Hi Christian,
Thanks for the information!
When using OPTIMIZE it is not clear what caused the out of memory error. With individual CREATE INDEX statements I ran into the out of memory error on the FULLTEXT
index.
I have not tried incremental indexing with UPDINDEX or AUTOINDEX. My understanding from the documentation is that UPDINDEX does not update the full text index,
and incremental should be turned off to improve the speed of bulk imports. My insert script is using AUTOFLUSH false and calling db:flush for each document because each insert involves two actions on the index database (insert item metadata, and update the
current state of the import process), and also to ensure that each insert is atomic so that one problematic document does not affect other documents, and so that the import process can be interrupted and restarted.

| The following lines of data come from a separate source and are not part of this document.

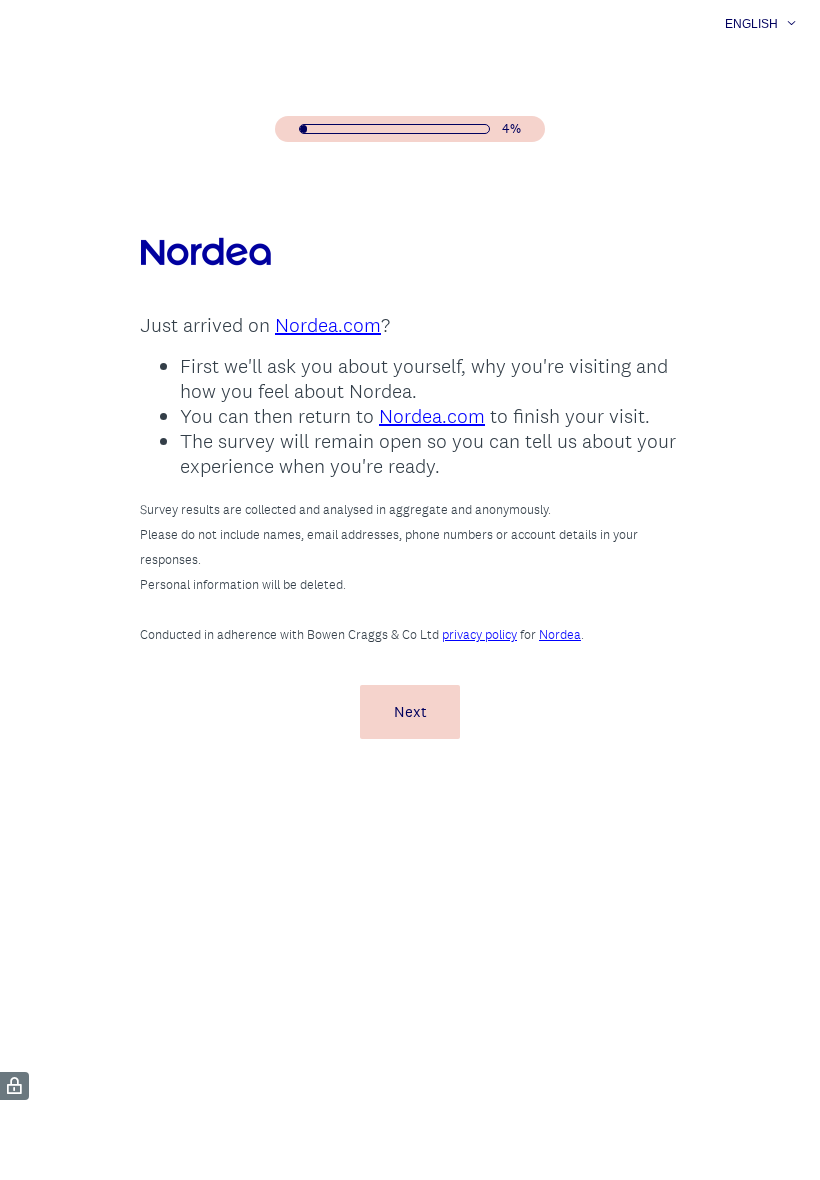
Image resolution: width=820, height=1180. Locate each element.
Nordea (560, 634)
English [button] (751, 24)
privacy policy (479, 634)
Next (410, 711)
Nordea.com (328, 325)
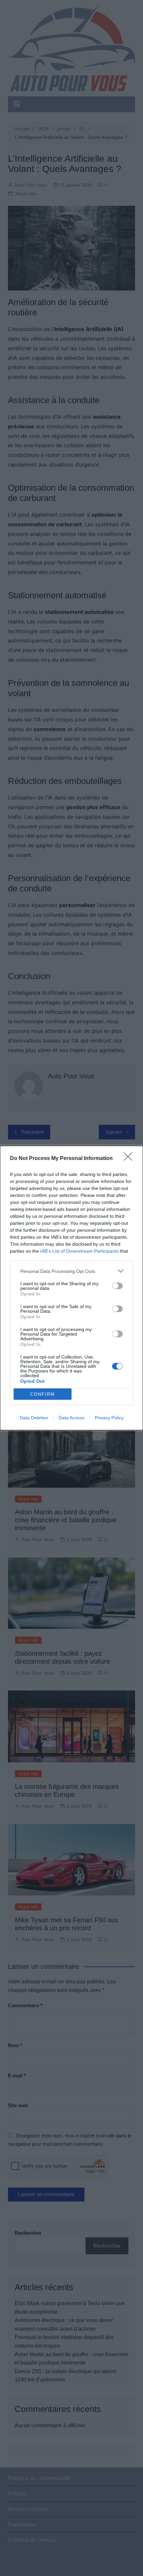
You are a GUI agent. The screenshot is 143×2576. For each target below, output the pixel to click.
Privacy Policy (109, 1417)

I should clarify that the rates I mentioned include locating and retrieving each document in addition to inserting it into BaseX. Today I benchmarked ADD vs REPLACE
and have not seen much difference in speed.
Today I found the section on Index Performance in the documentation (http://docs.basex.org/wiki/Indexes#Performance).
This section mentions “If main memory runs out while creating a value index, the current index structures will be partially written to disk and eventually merged.” Does this mean that if running OPTIMIZE ALL ends with an out of memory error, running OPTIMIZE
as many times as needed will eventually update all of the indexes?
Thank you,
Vincent
From: Christian Grün [mailto:christian.gruen@gmail.com]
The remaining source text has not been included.